OSAKA -- Sumitomo Rubber Industries will increase its Chinese production capacity of passenger vehicle tires by roughly 60% by 2020, anticipating brisk demand for fuel-saving tires.
The Kobe-based rubber company plans to boost capacity in China to 100,000 tires daily. To achieve this, it expects to spend about 30 billion yen ($267 million) to triple output at a plant in inland Hunan Province from around 20,000 to 60,000.
The 550,000-sq.-meter premises of the plant will house new buildings, with automation equipment to stem rising labor costs. The investment decision will be formalized within the year. Sumitomo Rubber also makes passenger-vehicle tires in Changshu, Jiangsu Province, near Shanghai.
Separately, Sumitomo Rubber plans to increase dealerships selling its Dunlop brand tires, by around 10% to 7,000 in a year or two. It will focus on stores run by local owners in inland areas like Sichuan and Hunan.
The Chinese market for tires is overcrowded with hundreds of manufacturers, including small and midsize players. Sumitomo Rubber has a market share of less than 10% in China. But middle-class people regard its products highly for their quiet on the road, as well as low resistance and contribution to fuel economy. So even though its prices are higher than Chinese offerings, Sumitomo Rubber expects strong demand.
The number of passenger vehicles owned in China, including buses, more than doubled over five years to 140 million in 2015, according to the Japan Automobile Manufacturers Association.
While Chinese-made tires often are priced 40% cheaper than Japanese or Western counterparts, the latter have a strong position supplying tires for high-end brand vehicles from Japan, Europe or the U.S. Sumitomo Rubber aims to expand its market share by selling more high-value-added tires.
The 2015 dissolution of cooperation with American peer Goodyear has left Sumitomo Rubber unable to sell the Dunlop brand in the West. So in these markets, Sumitomo Rubber is stepping up promotion of its own brand, Falken. Meanwhile in China, South America and Africa, Sumitomo Rubber can still sell Dunlop tires.
Sumitomo Rubber also operates 20 D-Guard shops in China, which offer services like oil change and battery replacement. By stepping up services, the company hopes to strengthen its brand.
Many tiremakers are eager to capture the ample growth potential in the Chinese market. China National Chemical -- also known as ChemChina -- bought Italian maker Pirelli, the global No. 5 in the industry, in 2015. And Yokohama Rubber will increase its Chinese production capacity of passenger vehicle tires by about 50% by 2020 from 2016 levels, by bolstering factories in Jiangsu and elsewhere.

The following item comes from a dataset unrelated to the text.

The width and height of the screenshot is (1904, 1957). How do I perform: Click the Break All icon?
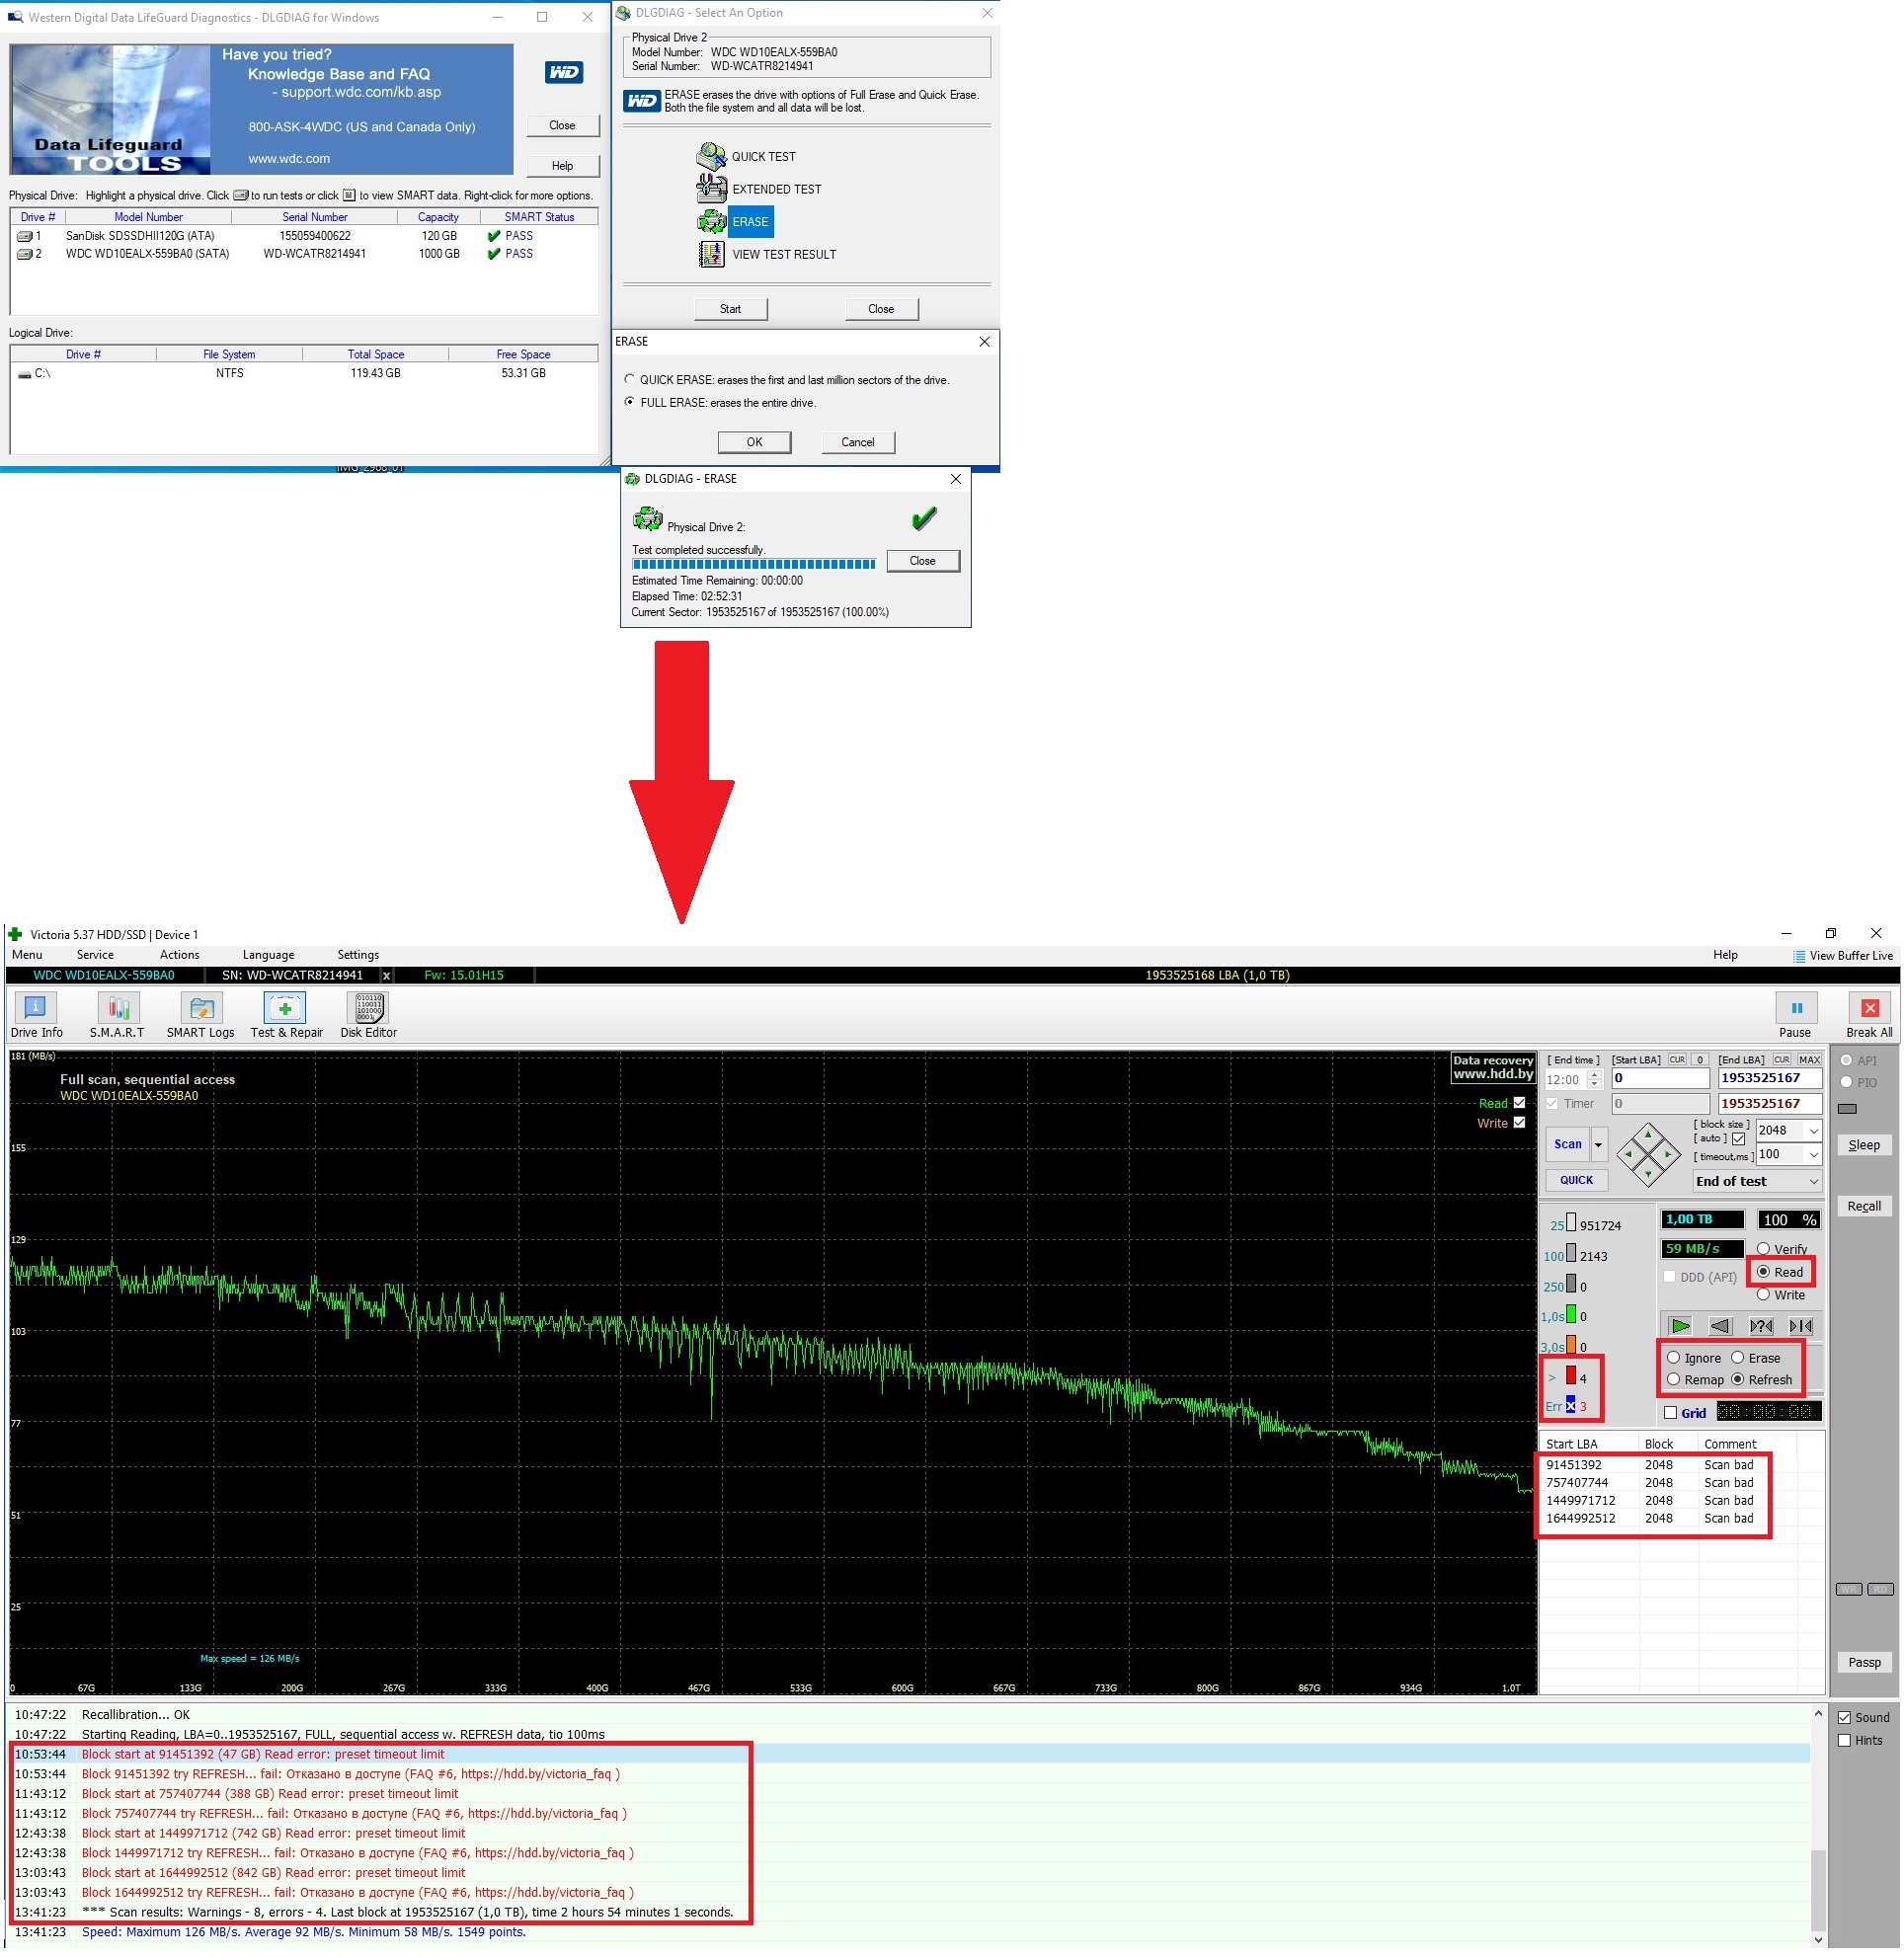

Sumitomo Rubber, which ranks No. 6 in global market share, expects to generate sales of 850 billion yen in 2017, up 12% on the year. But with Japan accounting for around 40% of its overall sales, Sumitomo Rubber has lagged behind Bridgestone and other top players in cultivating overseas businesses. The company is planning major investments in Brazil and South Africa as well.